Il programma “Cento Eventi” può contare quest’anno ben 170 manifestazioni di spettacolo e culturali grazie al rigore nei conti tenuto dall’amministrazione-Bono.
Bono ha evidenziato come l’iniziativa sia ormai al suo secondo anno di vita e che “si è potuta implementare nei contenuti, nella qualità e nel numero grazie al rigore nei conti tenuto da questa amministrazione e che oggi ci consente di investire sull’intrattenimento estivo per residenti e per i turisti ben 400 mila euro.
Questi eventi sono solo una parte del calendario annuale che abbiamo già preparato e che sarà oggetto di promozione alle Borse del Turismo di Milano e di Berlino.
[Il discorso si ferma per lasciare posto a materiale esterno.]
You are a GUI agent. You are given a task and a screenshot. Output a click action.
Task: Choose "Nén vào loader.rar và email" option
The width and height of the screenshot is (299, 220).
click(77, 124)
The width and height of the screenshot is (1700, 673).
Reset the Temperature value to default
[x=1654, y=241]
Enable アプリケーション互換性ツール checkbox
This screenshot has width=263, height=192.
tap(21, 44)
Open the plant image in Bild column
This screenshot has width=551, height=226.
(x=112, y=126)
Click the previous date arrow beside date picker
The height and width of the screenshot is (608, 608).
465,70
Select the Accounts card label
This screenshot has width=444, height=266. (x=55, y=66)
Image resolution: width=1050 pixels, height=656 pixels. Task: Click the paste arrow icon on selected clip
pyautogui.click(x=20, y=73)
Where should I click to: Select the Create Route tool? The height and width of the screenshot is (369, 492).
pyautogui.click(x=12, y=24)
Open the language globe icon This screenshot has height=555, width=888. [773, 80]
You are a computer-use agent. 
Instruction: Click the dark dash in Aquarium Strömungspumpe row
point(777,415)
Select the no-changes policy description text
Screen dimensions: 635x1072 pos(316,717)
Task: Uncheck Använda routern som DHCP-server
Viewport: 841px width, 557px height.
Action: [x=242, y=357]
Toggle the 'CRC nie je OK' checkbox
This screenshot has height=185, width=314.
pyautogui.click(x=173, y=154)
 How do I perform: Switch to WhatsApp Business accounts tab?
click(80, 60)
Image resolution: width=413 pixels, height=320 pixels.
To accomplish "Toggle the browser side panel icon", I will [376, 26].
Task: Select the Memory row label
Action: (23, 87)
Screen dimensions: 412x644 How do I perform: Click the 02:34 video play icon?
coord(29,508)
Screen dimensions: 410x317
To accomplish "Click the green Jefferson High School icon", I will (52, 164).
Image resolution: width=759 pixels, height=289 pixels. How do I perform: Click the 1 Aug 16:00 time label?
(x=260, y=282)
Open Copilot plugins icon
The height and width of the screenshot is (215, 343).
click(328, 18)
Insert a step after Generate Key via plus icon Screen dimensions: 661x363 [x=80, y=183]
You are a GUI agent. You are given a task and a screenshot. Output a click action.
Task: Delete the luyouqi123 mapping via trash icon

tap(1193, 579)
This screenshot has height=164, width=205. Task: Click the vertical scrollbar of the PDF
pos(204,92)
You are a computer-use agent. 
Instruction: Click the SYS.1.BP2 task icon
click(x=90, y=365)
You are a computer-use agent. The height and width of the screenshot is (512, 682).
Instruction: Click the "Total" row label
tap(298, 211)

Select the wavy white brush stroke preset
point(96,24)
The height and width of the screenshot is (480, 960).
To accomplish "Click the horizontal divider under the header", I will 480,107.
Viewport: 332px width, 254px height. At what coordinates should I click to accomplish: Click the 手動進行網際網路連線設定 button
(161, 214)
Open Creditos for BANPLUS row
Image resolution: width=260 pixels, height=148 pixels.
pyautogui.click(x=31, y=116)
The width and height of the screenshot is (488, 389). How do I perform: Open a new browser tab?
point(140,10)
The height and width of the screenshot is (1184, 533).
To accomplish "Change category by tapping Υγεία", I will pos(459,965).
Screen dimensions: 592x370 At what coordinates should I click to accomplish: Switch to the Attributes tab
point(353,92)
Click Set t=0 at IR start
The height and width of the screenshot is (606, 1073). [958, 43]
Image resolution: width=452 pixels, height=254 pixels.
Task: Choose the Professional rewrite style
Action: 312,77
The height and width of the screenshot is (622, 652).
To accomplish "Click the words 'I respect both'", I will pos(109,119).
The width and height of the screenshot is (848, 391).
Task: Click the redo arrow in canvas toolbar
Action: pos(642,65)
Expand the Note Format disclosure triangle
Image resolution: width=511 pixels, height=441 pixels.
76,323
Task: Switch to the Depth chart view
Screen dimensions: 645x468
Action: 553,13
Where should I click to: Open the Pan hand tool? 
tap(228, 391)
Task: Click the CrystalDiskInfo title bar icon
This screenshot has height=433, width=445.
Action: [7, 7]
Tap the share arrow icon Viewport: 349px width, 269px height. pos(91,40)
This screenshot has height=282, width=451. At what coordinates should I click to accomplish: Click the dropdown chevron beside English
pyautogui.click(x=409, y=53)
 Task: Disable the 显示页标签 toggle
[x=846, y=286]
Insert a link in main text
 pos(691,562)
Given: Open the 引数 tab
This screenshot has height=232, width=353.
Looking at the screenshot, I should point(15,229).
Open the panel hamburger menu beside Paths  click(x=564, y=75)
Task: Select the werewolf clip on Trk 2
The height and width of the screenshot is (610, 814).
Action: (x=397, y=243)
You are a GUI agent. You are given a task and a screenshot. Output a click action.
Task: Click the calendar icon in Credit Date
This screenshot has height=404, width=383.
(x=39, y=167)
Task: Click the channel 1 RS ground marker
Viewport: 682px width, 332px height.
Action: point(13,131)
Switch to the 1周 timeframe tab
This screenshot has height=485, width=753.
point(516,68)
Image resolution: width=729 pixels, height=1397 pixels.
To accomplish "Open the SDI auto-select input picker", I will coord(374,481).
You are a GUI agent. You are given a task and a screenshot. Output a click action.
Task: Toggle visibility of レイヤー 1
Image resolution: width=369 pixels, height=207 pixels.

L’intrattenimento non è solo un modo, peraltro importate, per far trascorrere bene le serate ai residenti e ai turisti, ma anche un volano di sviluppo economico perché consente, nei siti in cui si tengono le manifestazioni (dislocati in tutta la provincia) di far lavorare gli esercizi commerciali e turistico-alberghieri. Un esempio di scuola di come l’intrattenimento faccia turismo sono gli spettacoli classici che non sono nati per il turismo, ma non c’è dubbio che oggi sono una formidabile attrazione anche turistica.”
Bono ha precisato che su 170 eventi 95 sono direttamente gestiti dalla Provincia, 50 in collaborazione con enti pubblici ed associazioni culturali e 25 da associazioni sportive e ricreative. Fra gli eventi anche manifestazioni ormai storiche nel nostro territorio come il Med Fest a Buccheri, il Jazz a Canicattini, la regata dei quartieri a Siracusa ed anche eventi per la promozione di prodotti tipici locali (tonno, pesce azzurro, etc).
Bono ha ringraziato per la collaborazione l’assessore al ramo Aurelio Basilico e il direttore generale Clelia Corsico ricordando che “la Provincia, anche grazie alla nostra oculata gestione delle risorse è oggi l’unico ente che può ancora permettersi di investire in questo settore”.
L’assessore Basilico ha puntualizzato che le scelte degli eventi hanno tenuto conto del fattore qualità, mentre l’assessore alle politiche sociali Stefano Andolina ha sottolineato come la giunta provinciale abbia individuato anche iniziative di natura sociale.